The court considered whether rain damage to a house was barred by the policy's mold exclusion. Stewart v. State Farm Fire & Cas. Co., 2012 U.S. Dist LEXIS 127804 (D. S.D. Sept. 7, 2012).
The insureds hired DJ Construction to build a new home. Before construction was completed, it was discovered that DJ Construction and some of its subcontractors had failed to protect the partially constructed house from the elements, which allowed melting snow and rain to intrude into the house. Soon after this discovery, DJ Construction abandoned the project. The house remained incomplete and uninhabitable.
The insureds sued DJ Construction. They also filed a claim under their homeowner's policy with State Farm. The insureds claimed the cause of their loss was rainwater. When the claim was denied, the insureds sued State Farm.
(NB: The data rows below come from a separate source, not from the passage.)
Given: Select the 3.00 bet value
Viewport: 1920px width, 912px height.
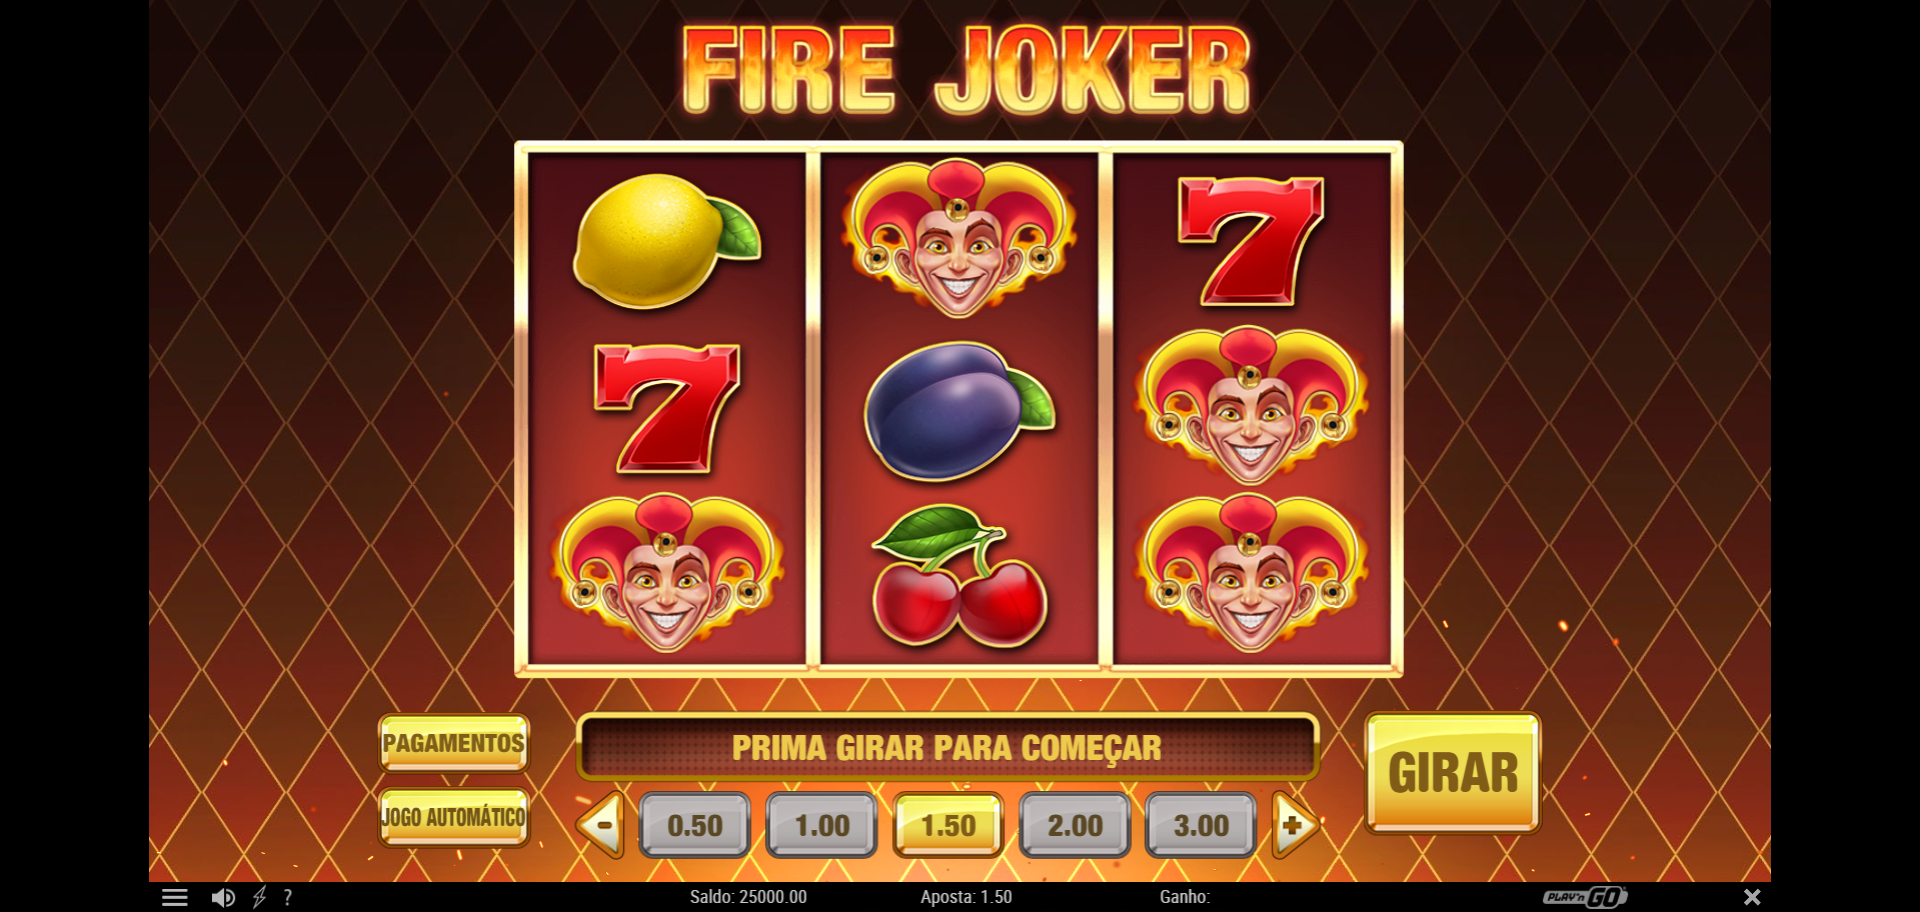Looking at the screenshot, I should (1201, 825).
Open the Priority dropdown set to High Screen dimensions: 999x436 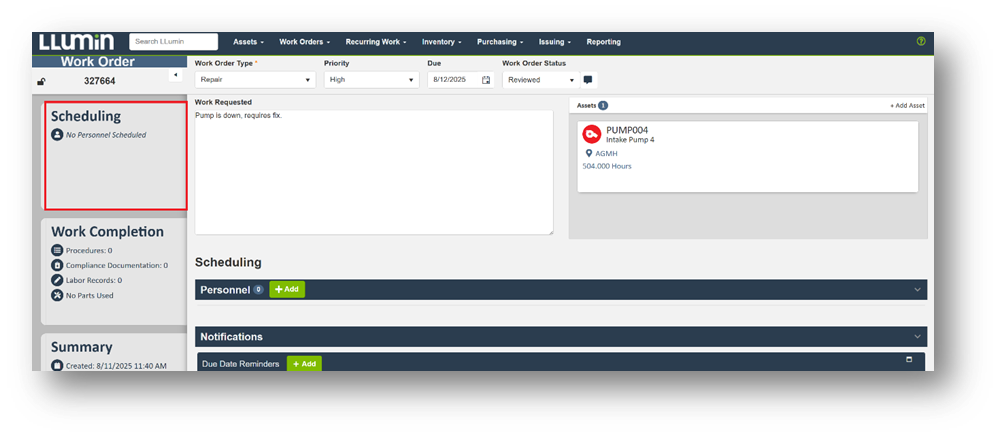click(x=371, y=80)
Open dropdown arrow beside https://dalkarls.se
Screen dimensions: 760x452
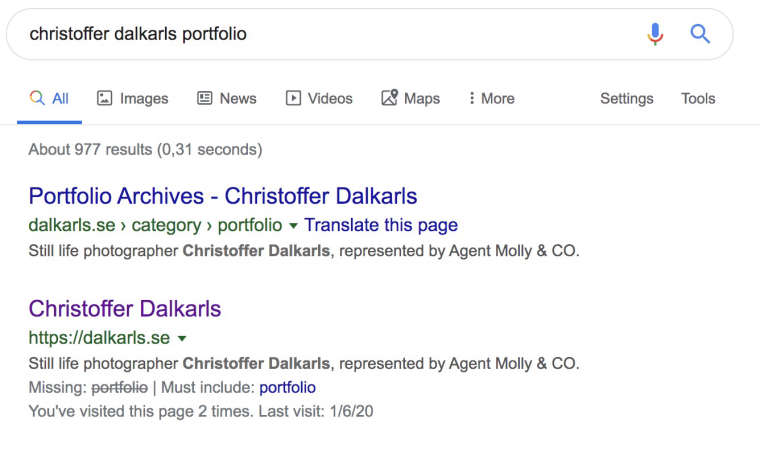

The fungus exclusion contained an "anti-concurrent causation clause," which stated the policy did not cover any loss which would not have occurred in the absence of fungus regardless of "whether other causes acted concurrently or in any sequence with the excluded event to produce the loss." The court held this provision precluded application of the efficient proximate cause doctrine to the fungus exclusion itself. The insureds could not recover for any loss that would not have occurred in the absence of fungus, regardless of whether a covered peril was the efficient proximate cause of the loss.